Reading time: 20 minutes
The winner of the ILSVRC 2014 competition was GoogleNet from Google. It achieved a top-5 error rate of 6.67%! This was very close to human level performance which the organisers of the challenge were now forced to evaluate. As it turns out, this was actually rather hard to do and required some human training in order to beat GoogLeNets accuracy.
GoogleNet has 22 layer, and almost 12x less parameters (So faster and less then Alexnet and much more accurate).
Their idea was to make a model that also could be used on a smart-phone (Keep calculation budget around 1.5 billion multiply-adds on prediction
The idea of the inception layer is to cover a bigger area, but also keep a fine resolution for small information on the images. So the idea is to convolve in parallel different sizes from the most accurate detailing (1x1) to a bigger one (5x5).

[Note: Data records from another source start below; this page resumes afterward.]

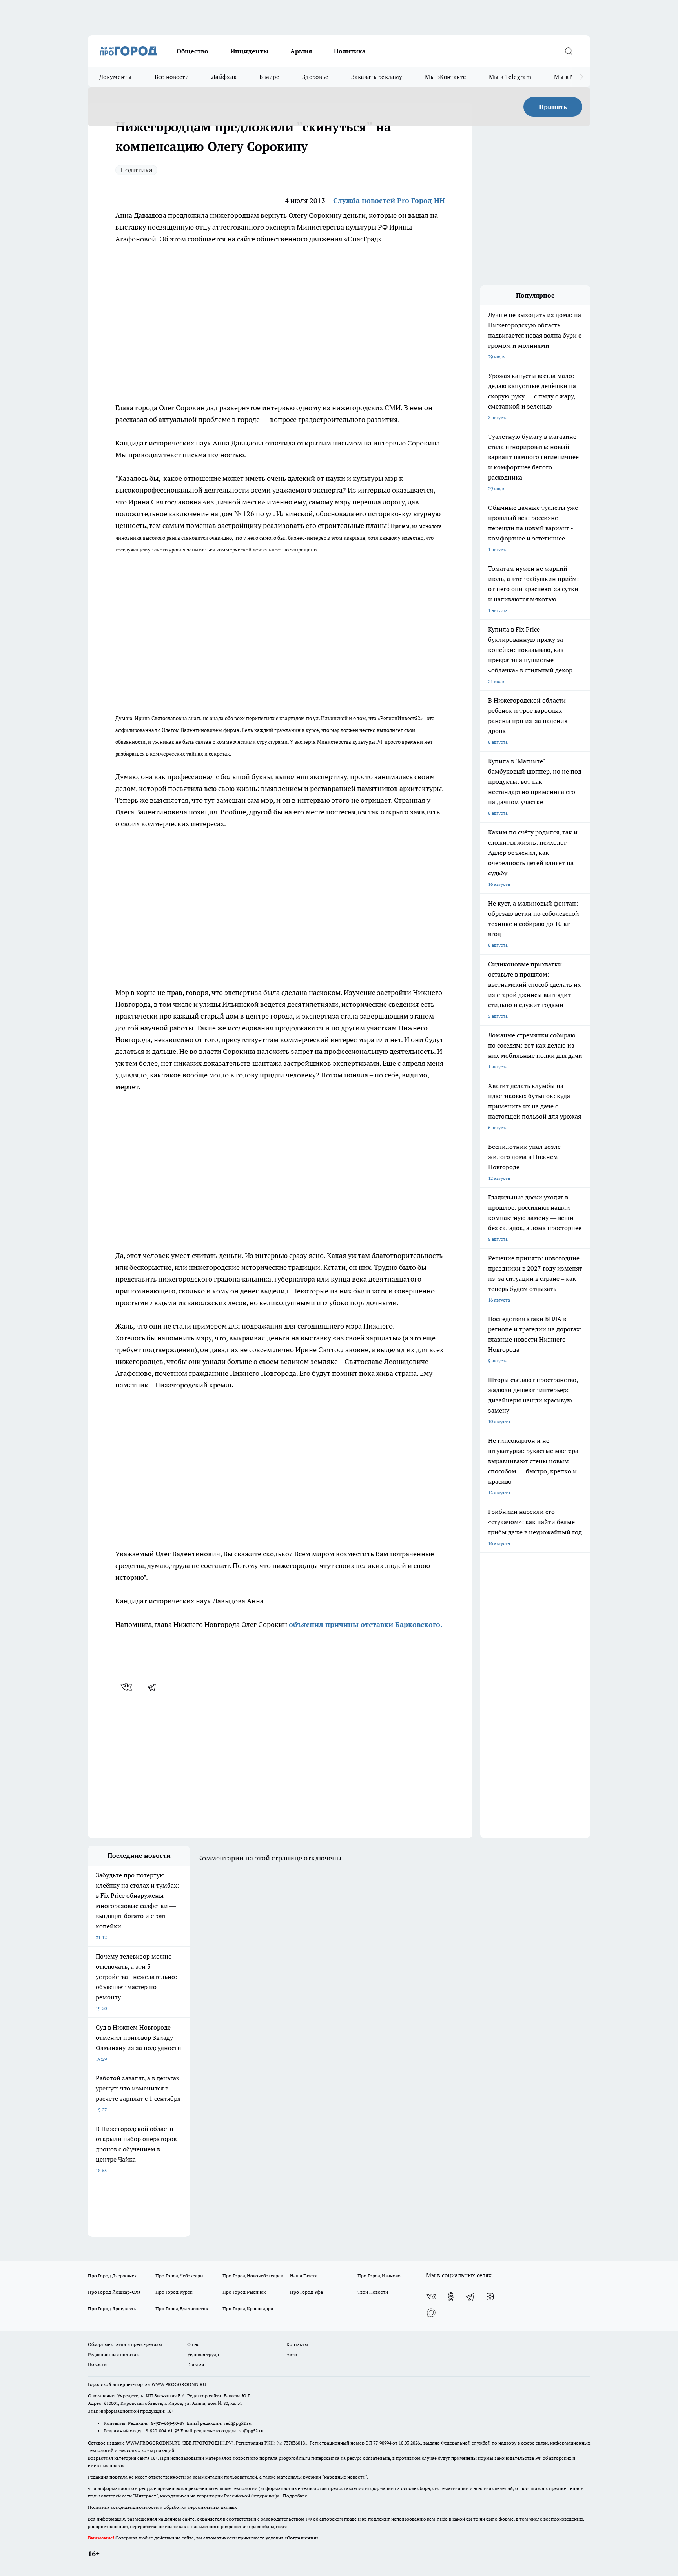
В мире (269, 76)
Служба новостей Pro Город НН (389, 200)
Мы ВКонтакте (445, 76)
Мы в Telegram (510, 76)
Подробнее (295, 2496)
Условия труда (203, 2354)
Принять (553, 107)
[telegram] (154, 1686)
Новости (97, 2364)
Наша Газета (303, 2275)
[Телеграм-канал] (470, 2296)
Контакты (297, 2344)
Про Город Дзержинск (112, 2275)
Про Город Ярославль (112, 2308)
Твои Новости (372, 2292)
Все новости (172, 76)
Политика (350, 51)
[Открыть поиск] (568, 51)
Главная (195, 2364)
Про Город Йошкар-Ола (114, 2292)
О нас (193, 2344)
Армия (301, 51)
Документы (115, 76)
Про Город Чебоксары (179, 2275)
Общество (192, 51)
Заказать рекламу (376, 76)
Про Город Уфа (306, 2292)
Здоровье (315, 76)
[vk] (127, 1686)
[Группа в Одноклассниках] (451, 2296)
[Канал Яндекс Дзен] (490, 2296)
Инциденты (249, 51)
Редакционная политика (114, 2354)
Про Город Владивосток (181, 2308)
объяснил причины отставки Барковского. (365, 1624)
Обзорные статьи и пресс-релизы (125, 2344)
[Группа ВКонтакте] (431, 2296)
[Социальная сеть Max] (431, 2312)
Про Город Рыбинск (244, 2292)
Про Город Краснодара (247, 2308)
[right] (581, 77)
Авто (291, 2354)
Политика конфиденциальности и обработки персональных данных (162, 2507)
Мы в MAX (568, 76)
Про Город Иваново (379, 2275)
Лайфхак (224, 76)
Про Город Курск (173, 2292)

The idea is that a series of gabor filters with different sizes, will handle better multiple objects scales. With the advantage that all filters on the inception layer are learnable.
The most straightforward way to improve performance on deep learning is to use more layers and more data, googleNet use 9 inception modules. The problem is that more parameters also means that your model is more prone to overfit. So to avoid a parameter explosion on the inception layers, all bottleneck techniques are exploited.
As seen above, it is a drastic change from the sequential architectures which we saw previously. In a single layer, multiple types of “feature extractors” are present. This indirectly helps the network perform better, as the network at training itself has many options to choose from when solving the task. It can either choose to convolve the input, or to pool it directly.
The final architecture contains multiple of these inception modules stacked one over the other. Even the training is slightly different in GoogleNet, as most of the topmost layers have their own output layer. This nuance helps the model converge faster, as there is a joint training as well as parallel training for the layers itself.
Advantages of GoogleNet
- GoogleNet trains faster than VGG.
- Size of a pre-trained GoogleNet is comparatively smaller than VGG. A VGG model can have > 500 MBs, whereas GoogleNet has a size of only 96 MB.
GoogleNet does not have an immediate disadvantage per se, but further changes in the architecture are proposed, which make the model perform better. One such change is termed as an Xception Network, in which the limit of divergence of inception module (4 in GoogleNet as we saw in the image above) are increased. It can now theoretically be infinite (hence called extreme inception!)